**About this task:** Below is some data. Retype exactly the lines starting at the one with "Отзывы (80, 2054)" and ending at the one with "Галлерея (80, 2043)".

[Start of Attachment]

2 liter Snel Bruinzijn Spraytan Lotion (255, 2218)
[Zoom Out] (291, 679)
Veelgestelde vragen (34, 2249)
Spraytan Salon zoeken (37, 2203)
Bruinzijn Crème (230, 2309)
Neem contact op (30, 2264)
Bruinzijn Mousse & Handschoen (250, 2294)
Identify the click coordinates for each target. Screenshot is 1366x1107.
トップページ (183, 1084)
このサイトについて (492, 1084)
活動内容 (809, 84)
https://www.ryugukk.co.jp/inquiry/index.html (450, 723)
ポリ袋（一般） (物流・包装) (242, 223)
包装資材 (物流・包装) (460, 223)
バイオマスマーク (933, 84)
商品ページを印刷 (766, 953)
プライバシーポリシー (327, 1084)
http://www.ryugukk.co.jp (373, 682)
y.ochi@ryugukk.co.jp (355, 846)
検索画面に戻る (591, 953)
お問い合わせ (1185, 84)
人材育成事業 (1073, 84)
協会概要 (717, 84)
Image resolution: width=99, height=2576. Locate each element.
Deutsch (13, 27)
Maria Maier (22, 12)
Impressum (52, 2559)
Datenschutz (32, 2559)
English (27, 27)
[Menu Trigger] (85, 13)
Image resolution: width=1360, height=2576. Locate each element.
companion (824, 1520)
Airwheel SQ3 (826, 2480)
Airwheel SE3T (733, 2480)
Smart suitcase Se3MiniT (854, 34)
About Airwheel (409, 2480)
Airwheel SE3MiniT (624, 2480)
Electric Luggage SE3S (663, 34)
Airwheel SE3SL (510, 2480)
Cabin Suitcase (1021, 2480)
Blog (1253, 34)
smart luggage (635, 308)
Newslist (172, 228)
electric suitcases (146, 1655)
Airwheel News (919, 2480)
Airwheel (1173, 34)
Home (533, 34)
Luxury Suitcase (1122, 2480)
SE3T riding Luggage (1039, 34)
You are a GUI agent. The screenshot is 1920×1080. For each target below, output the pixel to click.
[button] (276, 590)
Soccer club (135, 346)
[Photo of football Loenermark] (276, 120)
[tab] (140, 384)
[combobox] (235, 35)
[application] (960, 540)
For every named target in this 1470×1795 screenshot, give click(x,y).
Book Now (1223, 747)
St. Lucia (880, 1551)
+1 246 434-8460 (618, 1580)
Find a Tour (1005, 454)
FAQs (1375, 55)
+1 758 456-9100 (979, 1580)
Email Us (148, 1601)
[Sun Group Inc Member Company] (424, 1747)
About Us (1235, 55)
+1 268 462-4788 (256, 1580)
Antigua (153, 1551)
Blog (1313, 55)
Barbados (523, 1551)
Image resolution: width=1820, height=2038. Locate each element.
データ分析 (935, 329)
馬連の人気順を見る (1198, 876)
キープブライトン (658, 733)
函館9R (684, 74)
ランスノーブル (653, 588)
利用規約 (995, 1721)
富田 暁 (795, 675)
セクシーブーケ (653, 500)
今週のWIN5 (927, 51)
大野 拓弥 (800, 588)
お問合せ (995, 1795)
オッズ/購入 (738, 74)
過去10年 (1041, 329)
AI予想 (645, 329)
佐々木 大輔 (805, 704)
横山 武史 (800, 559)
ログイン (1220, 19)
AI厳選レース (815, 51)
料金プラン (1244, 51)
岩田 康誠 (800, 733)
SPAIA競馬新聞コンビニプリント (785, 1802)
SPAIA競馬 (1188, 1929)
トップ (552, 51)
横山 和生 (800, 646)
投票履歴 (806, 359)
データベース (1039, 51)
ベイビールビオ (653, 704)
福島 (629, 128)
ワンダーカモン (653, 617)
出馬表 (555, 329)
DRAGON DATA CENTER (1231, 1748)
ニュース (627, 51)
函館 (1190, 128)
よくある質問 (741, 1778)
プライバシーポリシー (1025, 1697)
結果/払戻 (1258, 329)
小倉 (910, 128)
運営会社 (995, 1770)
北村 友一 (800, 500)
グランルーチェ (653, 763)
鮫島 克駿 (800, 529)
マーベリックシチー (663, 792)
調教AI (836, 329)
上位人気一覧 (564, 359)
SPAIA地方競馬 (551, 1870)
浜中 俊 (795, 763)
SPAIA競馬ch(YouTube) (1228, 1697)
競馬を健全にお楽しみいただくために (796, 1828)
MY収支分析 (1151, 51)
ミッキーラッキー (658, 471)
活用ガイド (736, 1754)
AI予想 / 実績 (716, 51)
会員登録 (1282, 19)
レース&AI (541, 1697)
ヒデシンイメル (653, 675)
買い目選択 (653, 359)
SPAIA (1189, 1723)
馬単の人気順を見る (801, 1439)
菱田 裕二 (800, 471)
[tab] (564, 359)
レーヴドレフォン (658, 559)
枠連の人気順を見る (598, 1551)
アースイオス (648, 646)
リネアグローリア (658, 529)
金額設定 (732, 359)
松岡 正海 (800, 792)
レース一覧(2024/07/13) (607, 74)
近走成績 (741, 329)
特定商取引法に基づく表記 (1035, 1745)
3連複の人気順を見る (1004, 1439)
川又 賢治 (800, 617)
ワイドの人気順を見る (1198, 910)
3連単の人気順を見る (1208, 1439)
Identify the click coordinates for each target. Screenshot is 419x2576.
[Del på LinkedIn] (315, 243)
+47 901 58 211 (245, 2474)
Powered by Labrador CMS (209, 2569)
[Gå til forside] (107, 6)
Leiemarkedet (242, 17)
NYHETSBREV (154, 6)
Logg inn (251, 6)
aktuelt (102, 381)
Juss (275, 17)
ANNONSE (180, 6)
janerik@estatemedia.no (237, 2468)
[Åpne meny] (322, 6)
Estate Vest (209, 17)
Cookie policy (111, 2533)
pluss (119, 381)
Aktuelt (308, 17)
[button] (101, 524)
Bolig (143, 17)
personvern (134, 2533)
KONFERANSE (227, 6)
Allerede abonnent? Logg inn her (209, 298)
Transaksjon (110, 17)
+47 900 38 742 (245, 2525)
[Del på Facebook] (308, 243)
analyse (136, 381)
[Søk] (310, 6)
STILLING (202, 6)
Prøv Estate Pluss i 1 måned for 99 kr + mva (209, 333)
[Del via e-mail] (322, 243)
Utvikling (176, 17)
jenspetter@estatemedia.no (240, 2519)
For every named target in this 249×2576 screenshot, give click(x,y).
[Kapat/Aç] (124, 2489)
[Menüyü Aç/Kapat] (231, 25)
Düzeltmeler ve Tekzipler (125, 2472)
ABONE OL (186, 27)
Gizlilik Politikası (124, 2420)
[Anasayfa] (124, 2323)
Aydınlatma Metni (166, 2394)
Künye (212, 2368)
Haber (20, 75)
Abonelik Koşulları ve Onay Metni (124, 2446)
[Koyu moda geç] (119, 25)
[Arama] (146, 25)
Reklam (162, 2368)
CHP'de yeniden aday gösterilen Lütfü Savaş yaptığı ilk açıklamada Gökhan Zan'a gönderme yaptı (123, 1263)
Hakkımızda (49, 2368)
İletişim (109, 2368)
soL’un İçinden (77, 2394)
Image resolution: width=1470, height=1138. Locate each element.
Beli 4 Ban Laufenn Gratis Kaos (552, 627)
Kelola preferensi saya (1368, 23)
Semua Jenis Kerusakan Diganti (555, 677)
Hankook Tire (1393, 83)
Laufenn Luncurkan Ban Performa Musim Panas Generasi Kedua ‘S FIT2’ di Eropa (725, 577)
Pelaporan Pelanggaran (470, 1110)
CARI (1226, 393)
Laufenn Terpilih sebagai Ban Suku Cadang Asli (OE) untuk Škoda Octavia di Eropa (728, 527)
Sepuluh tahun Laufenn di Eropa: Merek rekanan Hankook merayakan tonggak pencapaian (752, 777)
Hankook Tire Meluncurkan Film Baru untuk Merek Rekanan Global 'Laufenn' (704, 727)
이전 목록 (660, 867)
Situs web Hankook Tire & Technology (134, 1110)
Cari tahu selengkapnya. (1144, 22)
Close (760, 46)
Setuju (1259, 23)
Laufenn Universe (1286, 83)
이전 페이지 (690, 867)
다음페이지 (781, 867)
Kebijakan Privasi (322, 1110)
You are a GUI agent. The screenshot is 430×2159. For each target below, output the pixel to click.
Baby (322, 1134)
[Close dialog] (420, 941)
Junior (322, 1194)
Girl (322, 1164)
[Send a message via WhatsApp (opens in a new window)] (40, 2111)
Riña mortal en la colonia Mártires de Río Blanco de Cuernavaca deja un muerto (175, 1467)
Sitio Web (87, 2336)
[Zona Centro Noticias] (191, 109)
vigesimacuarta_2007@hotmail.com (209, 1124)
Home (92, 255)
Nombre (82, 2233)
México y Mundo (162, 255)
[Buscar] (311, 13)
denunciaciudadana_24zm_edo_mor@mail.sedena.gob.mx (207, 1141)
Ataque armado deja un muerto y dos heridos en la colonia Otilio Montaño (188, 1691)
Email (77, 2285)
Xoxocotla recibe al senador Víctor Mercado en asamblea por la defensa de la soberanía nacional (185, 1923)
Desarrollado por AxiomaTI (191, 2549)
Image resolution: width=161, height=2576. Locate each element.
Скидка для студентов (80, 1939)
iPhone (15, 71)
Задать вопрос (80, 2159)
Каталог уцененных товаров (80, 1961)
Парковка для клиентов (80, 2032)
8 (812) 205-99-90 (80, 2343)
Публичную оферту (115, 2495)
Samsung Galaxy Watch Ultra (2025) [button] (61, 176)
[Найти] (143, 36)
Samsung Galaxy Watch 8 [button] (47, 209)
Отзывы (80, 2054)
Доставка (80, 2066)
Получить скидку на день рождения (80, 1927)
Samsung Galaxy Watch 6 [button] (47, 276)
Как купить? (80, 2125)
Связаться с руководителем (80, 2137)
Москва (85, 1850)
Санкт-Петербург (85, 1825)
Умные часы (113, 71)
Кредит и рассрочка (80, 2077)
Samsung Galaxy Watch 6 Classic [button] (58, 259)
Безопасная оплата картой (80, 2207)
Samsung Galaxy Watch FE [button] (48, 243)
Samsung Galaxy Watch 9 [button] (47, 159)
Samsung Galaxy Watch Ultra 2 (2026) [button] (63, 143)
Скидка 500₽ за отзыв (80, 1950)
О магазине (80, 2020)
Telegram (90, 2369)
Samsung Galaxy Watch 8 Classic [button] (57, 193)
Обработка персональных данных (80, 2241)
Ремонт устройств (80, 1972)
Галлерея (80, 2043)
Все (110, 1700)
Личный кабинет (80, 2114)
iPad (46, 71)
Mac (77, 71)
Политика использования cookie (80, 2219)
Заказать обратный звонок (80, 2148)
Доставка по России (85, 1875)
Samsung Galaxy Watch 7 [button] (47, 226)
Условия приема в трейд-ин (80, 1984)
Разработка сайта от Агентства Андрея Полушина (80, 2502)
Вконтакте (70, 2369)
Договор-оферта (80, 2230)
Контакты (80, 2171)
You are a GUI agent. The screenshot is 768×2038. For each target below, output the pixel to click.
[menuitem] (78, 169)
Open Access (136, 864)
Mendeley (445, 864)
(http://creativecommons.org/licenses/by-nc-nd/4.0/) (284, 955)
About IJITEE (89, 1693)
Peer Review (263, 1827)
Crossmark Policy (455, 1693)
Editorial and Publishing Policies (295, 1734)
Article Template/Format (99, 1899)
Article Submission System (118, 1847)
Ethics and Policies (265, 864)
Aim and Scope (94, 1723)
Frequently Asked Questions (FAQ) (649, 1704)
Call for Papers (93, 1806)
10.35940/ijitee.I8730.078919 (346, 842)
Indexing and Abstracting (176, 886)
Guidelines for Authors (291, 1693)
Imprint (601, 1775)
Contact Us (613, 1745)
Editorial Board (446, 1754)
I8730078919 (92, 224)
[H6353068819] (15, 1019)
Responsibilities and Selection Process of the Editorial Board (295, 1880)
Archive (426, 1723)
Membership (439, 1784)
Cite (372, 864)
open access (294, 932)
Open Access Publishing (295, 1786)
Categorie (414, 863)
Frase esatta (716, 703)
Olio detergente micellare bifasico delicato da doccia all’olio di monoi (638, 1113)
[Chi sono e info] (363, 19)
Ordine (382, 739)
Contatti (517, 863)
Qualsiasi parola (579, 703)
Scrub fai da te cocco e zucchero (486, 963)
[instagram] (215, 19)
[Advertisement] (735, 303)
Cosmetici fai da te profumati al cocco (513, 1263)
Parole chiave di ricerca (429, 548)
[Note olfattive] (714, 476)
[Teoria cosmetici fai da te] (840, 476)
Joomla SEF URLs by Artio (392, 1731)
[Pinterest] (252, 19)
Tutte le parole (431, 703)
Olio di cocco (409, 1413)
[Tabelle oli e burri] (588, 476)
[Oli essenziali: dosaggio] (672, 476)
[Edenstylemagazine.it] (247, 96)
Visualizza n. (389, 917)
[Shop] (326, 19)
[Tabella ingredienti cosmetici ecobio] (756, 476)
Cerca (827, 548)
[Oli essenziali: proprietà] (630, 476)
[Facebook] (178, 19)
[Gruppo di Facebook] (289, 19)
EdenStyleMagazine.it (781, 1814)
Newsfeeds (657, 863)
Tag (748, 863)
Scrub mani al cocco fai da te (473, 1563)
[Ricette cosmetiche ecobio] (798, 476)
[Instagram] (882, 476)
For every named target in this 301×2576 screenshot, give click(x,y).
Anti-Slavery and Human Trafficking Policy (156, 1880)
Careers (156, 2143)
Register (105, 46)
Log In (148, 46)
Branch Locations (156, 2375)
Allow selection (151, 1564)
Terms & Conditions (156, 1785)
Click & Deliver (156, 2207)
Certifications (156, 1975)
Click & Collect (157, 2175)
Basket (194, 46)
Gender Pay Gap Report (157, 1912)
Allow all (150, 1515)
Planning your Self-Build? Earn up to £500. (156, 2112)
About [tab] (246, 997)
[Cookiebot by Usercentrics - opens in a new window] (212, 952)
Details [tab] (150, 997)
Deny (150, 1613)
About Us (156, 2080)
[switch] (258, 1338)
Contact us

[End of Attachment]

**Reply:**
Отзывы (80, 2054)
Доставка (80, 2066)
Получить скидку на день рождения (80, 1927)
Samsung Galaxy Watch 6 [button] (47, 276)
Как купить? (80, 2125)
Связаться с руководителем (80, 2137)
Москва (85, 1850)
Санкт-Петербург (85, 1825)
Умные часы (113, 71)
Кредит и рассрочка (80, 2077)
Samsung Galaxy Watch 6 Classic [button] (58, 259)
Безопасная оплата картой (80, 2207)
Samsung Galaxy Watch FE [button] (48, 243)
Samsung Galaxy Watch 9 [button] (47, 159)
Samsung Galaxy Watch Ultra 2 (2026) [button] (63, 143)
Скидка 500₽ за отзыв (80, 1950)
О магазине (80, 2020)
Telegram (90, 2369)
Samsung Galaxy Watch 8 Classic [button] (57, 193)
Обработка персональных данных (80, 2241)
Ремонт устройств (80, 1972)
Галлерея (80, 2043)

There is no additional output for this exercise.